The U.S. military developed such detailed operational concepts during the Cold War. One set focused on defending NATO’s European frontiers from a Soviet attack. The army worked with the air force to devise a framework for addressing the Soviet Union’s threat to central and Western Europe. This plan called for U.S. and allied ground forces to arrest any advance of Soviet frontline forces while also relying on deep-strike forces—such as combat aircraft, missiles, and rocket artillery—to break up the second and third waves of advancing Soviet forces. U.S. planners positioned large quantities of equipment in Western Europe to enable a rapid reinforcement of NATO’s frontline forces. They placed additional equipment in Norway so that U.S. Marine Corps units could quickly deploy there to reinforce NATO’s northern flank. For its part, the U.S. Navy planned to employ a combination of attack submarines, long-range carrier aircraft, and seabed sensors to keep the Soviet fleet and aircraft bottled up beyond the waters linking Greenland, Iceland, Norway, and the United Kingdom, thereby enabling reinforcements to move safely by sea from the United States to Europe. Informed by these operational concepts, senior civilian leaders in the Pentagon and in Congress could identify and justify defense program and budget priorities.

Today, Washington lacks these kinds of integrated operational concepts for defending vital U.S. interests against challenges in both the western Pacific and Europe. These concepts are certain to require significantly different types of forces and weapons than those that proved most useful against insurgent forces and terrorist organizations. With its economic lead over its rivals shrinking, the United States must spend its military budget wisely.

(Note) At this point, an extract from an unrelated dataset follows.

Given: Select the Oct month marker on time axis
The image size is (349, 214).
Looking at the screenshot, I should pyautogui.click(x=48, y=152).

The longer it takes to develop operational concepts for great-power competition, the longer U.S. program and budget priorities will be out of whack.

Dragons to Slay

Major improvements in U.S. military effectiveness against the challenges posed by Chinese and Russian military power will not be realized overnight. That said, the United States can take heart from the fact that when it entered its Cold War rivalry with the Soviet Union, the U.S. armed forces had recently been demobilized in the wake of World War II. The NATO alliance had yet to be formed, and its cornerstone, West Germany, would not become a member until nearly a decade later. Only a handful of U.S. troops were based in Europe. Washington’s once and future great-power allies—France, Germany, Japan, and the United Kingdom—were only beginning to recover from the devastation of years of war. Far from looking for new dragons to slay, Americans wanted to put the recent war behind them and enjoy what they hoped would be a long peace. Yet the United States still found the leadership to commit to a strategy that would see it through a new era of great-power rivalry.

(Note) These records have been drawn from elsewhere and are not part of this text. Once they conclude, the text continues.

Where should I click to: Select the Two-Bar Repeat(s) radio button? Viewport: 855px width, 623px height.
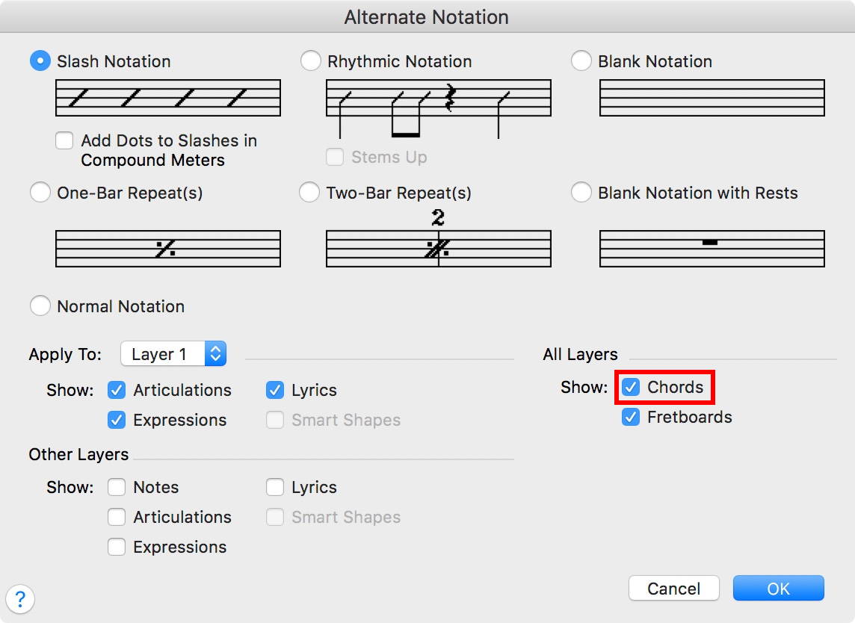pos(309,193)
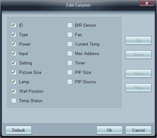Screen dimensions: 157x138
Task: Uncheck the Setting checkbox
Action: [x=14, y=63]
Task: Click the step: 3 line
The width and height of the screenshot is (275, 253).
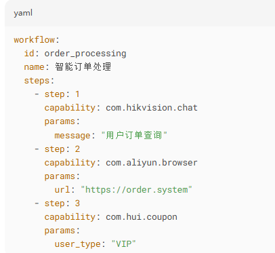Action: (x=57, y=203)
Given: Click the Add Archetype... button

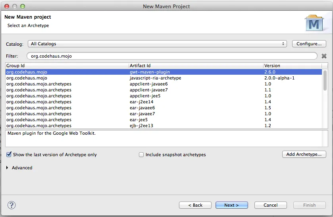Looking at the screenshot, I should point(304,154).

Thankfully, war with China or Russia in the near term appears remote. But more hostile confrontation in the future remains a possibility, especially if Washington cannot maintain a stable military balance in the western Pacific or Europe. U.S. defense planners must craft and execute a strategy to preserve the country’s principal strategic interests in a world that has changed profoundly in just a few years. With the United States’ advantages eroding, there is no time to waste.